* _TASK REQUIREMENTS_: Copy out each line of the data that includes the string "heading".

• • • • •

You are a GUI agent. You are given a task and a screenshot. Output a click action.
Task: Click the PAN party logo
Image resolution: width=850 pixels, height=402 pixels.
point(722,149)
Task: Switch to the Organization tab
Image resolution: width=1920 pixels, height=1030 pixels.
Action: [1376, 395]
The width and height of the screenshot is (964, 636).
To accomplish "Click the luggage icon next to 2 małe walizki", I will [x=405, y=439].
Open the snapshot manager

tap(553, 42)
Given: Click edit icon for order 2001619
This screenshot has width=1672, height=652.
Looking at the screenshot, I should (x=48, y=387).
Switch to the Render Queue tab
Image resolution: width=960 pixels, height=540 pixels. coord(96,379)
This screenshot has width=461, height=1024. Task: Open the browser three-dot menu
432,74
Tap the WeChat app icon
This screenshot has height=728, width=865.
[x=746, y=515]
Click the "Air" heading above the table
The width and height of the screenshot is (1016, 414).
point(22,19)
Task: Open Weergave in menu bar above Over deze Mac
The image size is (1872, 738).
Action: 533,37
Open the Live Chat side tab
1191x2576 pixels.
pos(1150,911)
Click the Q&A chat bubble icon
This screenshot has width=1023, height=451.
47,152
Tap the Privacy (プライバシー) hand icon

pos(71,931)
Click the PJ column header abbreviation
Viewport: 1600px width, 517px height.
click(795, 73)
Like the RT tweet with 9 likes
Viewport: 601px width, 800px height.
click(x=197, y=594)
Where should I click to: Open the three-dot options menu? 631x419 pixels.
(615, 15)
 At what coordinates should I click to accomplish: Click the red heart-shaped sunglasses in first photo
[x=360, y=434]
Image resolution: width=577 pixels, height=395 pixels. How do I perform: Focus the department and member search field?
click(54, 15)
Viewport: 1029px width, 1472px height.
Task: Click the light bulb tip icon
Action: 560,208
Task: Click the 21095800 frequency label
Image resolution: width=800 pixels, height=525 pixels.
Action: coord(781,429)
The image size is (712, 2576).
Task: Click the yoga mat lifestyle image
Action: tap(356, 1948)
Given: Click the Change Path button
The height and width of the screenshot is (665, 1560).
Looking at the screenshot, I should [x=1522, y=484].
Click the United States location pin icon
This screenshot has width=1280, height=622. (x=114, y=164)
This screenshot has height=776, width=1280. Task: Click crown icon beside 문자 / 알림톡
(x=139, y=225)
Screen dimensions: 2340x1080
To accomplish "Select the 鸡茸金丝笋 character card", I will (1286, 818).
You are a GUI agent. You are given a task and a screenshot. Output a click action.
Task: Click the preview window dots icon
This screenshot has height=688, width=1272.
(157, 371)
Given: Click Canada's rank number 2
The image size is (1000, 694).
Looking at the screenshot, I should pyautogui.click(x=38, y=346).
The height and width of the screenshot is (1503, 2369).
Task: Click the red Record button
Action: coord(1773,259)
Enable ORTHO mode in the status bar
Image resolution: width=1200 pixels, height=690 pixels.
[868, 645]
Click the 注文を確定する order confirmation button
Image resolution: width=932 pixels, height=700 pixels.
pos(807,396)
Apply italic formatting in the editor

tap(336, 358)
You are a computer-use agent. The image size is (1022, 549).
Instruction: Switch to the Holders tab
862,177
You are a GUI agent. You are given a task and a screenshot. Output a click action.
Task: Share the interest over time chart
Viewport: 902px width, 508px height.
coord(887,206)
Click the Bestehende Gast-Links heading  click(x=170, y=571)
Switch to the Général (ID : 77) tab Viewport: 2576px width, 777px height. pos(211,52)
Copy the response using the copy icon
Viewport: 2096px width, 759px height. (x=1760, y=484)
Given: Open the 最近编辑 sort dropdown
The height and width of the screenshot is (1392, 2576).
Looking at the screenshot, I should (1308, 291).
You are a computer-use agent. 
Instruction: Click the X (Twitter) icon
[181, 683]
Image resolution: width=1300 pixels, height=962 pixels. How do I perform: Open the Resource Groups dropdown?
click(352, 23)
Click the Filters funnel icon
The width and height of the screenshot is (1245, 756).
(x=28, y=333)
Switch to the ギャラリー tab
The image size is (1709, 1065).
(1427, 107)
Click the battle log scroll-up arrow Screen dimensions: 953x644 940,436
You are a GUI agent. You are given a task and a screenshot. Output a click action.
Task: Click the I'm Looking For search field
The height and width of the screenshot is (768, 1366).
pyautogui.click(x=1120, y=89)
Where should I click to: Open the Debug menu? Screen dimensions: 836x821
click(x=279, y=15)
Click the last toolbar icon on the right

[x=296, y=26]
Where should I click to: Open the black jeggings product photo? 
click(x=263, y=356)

• • • • •

* _ANSWER AREA_:
Click the "Air" heading above the table
Click the Bestehende Gast-Links heading  click(x=170, y=571)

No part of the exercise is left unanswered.